The first recorded specimen was found near Walcha in 1887. Despite extensive searches, the species has not been rediscovered there and is presumed locally extinct. Another population was discovered in Enmore in November 1999 which is geographically the closest to and most resembles the specimen collected in 1887.

==Ecology==
===Fire ecology===
Like many other related Grevillea species such as G. caleyi and G. barklyana, this species is largely reliant on low-intensity fires for seedling germination. While fire very often kills adult plants, it encourages the germination of seeds stored in the soil seed bank.

In 1988, a bush fire burned 1.5 (3.7 acres) hectares out of the 4.25 hectares (10.5 acres) of Guy Fawkes River National Park and killed approximately half (321 out of 647) of the area's G. beadleana population. The following year, 388 seedlings were found in the burnt area and only 21 in the unburnt area.

In 1994, a very intense bush fire occurred in the same area. In August 1995, 84 dead mature plants, 117 plants greater than 2 years old and 450 seedlings were found. The total population of plants (both seedlings and mature plants) in the Guy Fawkes River National Park was reduced from 735 to 567 as a result of fires occurring too frequently within the area. A fire interval of around 15 years between fires is optimal for regeneration to allow seedlings enough time to reach maturity and a sufficient soil seed bank to develop.

A study conducted in 1996 involved four samples of 23–29 wild-collected and soil-stored seeds being heated for 10 minutes at temperatures of 23 C, 50 C, 100 C and 165 C. The seeds were then transferred to a growth cabinet and monitored for germination for 20 days. The seeds heated at 100 °C had the highest success rate with 72% of the seeds germinating. The seeds heated at 165 °C had the lowest, with only 14% of seeds germinating. Around half of the seeds heated at the lower temperatures (57% of 23 °C and 48% of 50 °C) successfully germinated.

===Pollinators===
Grevillea beadleana is able to self-pollinate though it is also likely pollinated by nectarivorous birds and bees. Potential bird pollinators include the spiny-cheeked honeyeater, yellow-tufted honeyeater, white-naped honeyeater, brown-headed honeyeater, fuscous honeyeater and the eastern spinebill, all of which belonging to the honeyeater family Meliphagidae. Both native bees and European honeybees collect nectar from the flowers, with the latter taking nectar from flowers that have not yet opened, potentially making the flowers less desirable to native pollinators.

==Conservation status==
Grevillea beadleana is listed as 'Endangered' on the IUCN Red List of Threatened Species, under the Australian Government Environment Protection and Biodiversity Conservation Act 1999 and the New South Wales Government Threatened Species Conservation Act 1995. Under the IUCN's assessment published in 2020, the population of mature individuals is estimated between 3,000–12,000. The main threats to the species include inappropriate fire regimes, grazing by native animals and by livestock, and illegal collection.

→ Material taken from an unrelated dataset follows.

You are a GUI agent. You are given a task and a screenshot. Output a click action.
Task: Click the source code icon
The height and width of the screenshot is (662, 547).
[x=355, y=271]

In 2003, a NSW couple; Ms Catherine Wright and Mr Andrew Menzies bought a rural property south of Armidale where a large subpopulation (one of only four known subpopulations) of several hundred Beadle's grevillea was present. The previous owner had notified them of the presence of these grevilleas and the couple conserves half of the land in partnership with the NSW Biodiversity Conservation Trust (BCT), including the areas where the grevilleas are found.

In 2019, a drought struck the region and the plants were under threat as the species is intolerant of dry soils and extended drought. Mr Menzies bought a 1,000 litre water tank and watered the grevilleas during the drought, increasing their chance of survival. The plants persisted and in 2024 the plants bloomed heavily following La Nina rain events and caretaking activities.